### [Exercise]
Across the records below, count every line that contains the string "paměti", then report the count alone.

### [Dataset]
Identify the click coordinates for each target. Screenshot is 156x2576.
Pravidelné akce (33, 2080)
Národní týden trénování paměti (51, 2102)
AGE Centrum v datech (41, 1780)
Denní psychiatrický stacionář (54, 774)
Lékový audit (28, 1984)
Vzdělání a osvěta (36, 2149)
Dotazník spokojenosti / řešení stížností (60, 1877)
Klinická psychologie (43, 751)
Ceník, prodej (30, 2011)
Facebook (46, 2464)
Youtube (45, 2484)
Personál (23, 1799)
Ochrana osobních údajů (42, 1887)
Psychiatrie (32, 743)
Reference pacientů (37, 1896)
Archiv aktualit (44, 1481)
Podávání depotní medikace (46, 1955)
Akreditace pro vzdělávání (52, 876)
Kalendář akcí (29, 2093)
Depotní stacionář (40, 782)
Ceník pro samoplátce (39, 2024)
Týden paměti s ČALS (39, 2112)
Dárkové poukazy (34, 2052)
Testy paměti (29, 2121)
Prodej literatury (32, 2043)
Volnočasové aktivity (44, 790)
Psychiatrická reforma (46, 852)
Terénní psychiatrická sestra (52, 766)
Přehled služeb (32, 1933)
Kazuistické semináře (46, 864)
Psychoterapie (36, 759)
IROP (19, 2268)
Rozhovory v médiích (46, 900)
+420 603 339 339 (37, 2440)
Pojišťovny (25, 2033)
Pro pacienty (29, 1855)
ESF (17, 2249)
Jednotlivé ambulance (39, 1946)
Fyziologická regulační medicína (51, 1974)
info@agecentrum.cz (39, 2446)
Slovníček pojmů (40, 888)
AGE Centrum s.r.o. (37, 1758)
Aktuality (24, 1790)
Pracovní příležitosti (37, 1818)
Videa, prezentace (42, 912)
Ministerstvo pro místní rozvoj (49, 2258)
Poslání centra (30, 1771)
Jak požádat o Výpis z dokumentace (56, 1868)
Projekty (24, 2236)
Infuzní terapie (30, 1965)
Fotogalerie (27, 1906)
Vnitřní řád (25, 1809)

### [Response to this exercise]
3